**** TEXT SEGMENT

Housing is becoming increasingly scarce in Prince Edward County as more properties are turned into short-term rentals.
“We already have our own family, but to move to that next step in the next five years, it just doesn’t seem possible,” says 32-year-old Caleb Hutton.
Hutton lives with his wife and three children in the basement of his parents’ home here in Picton.
The father of three owns a home recording studio and says business was booming. But once the pandemic hit, his goal of owning property became out of reach.
“With all of the pricing going up to 75 per cent higher, it got to a point where we weren’t available to purchase anything,” says Hutton.
Not only is it difficult to own affordable property, Hutton says renting a space with enough bedrooms for all of his children is near impossible.
He says that property management companies have been buying out spaces to turn them into Airbnbs for tourists, causing bidding wars for properties where he can’t compete.

********

EXERCISE REQUIREMENTS: In the text about housing in Prince Edward County, where does Caleb Hutton live with his wife and children?

**** DATA RECORDS

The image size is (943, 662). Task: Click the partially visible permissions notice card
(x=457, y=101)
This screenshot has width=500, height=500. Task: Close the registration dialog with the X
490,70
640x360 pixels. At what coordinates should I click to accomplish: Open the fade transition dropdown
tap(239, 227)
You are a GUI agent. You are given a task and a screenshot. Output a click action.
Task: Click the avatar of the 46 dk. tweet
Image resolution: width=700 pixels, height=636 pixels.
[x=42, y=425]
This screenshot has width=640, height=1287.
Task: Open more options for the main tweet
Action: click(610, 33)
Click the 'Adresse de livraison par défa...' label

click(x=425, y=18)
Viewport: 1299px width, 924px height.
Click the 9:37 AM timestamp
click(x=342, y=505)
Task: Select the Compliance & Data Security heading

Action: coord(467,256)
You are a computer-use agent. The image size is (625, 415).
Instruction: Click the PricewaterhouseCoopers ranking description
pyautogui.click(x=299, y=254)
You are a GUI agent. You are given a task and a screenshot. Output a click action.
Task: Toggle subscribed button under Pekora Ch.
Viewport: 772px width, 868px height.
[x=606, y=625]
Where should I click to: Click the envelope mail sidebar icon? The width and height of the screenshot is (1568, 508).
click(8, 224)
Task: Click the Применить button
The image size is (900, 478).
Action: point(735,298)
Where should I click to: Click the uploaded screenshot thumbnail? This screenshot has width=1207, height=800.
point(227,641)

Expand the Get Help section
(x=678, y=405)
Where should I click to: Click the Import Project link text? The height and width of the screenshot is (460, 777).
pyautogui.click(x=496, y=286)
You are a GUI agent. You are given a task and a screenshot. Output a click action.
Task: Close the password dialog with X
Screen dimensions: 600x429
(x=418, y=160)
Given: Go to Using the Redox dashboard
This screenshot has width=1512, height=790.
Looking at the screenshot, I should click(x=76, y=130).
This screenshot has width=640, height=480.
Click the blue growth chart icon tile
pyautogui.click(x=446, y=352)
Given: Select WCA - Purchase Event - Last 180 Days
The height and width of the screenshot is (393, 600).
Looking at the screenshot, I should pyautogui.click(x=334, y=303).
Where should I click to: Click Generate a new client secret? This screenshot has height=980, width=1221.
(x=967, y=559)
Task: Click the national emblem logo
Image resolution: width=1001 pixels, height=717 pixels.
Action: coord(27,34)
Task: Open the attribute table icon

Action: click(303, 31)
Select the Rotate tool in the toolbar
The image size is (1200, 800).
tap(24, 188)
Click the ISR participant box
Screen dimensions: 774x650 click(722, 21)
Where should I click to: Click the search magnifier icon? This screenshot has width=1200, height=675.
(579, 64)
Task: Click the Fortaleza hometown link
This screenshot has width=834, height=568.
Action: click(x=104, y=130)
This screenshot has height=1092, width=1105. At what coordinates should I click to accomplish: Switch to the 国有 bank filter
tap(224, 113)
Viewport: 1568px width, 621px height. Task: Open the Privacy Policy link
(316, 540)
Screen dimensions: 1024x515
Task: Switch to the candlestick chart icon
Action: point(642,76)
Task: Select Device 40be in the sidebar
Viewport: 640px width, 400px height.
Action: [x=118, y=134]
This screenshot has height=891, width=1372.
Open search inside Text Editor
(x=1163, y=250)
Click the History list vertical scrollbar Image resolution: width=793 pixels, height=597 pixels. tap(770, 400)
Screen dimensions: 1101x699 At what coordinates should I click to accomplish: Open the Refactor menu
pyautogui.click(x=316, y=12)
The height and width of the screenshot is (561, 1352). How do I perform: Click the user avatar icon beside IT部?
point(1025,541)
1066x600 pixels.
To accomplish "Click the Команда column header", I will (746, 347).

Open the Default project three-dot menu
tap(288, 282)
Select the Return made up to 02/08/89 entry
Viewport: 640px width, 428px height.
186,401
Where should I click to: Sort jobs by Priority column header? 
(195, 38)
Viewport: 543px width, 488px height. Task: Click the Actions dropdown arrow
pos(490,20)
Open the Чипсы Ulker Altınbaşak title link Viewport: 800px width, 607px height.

********

OUTPUT BELOW: In the basement of his parents' home in Picton.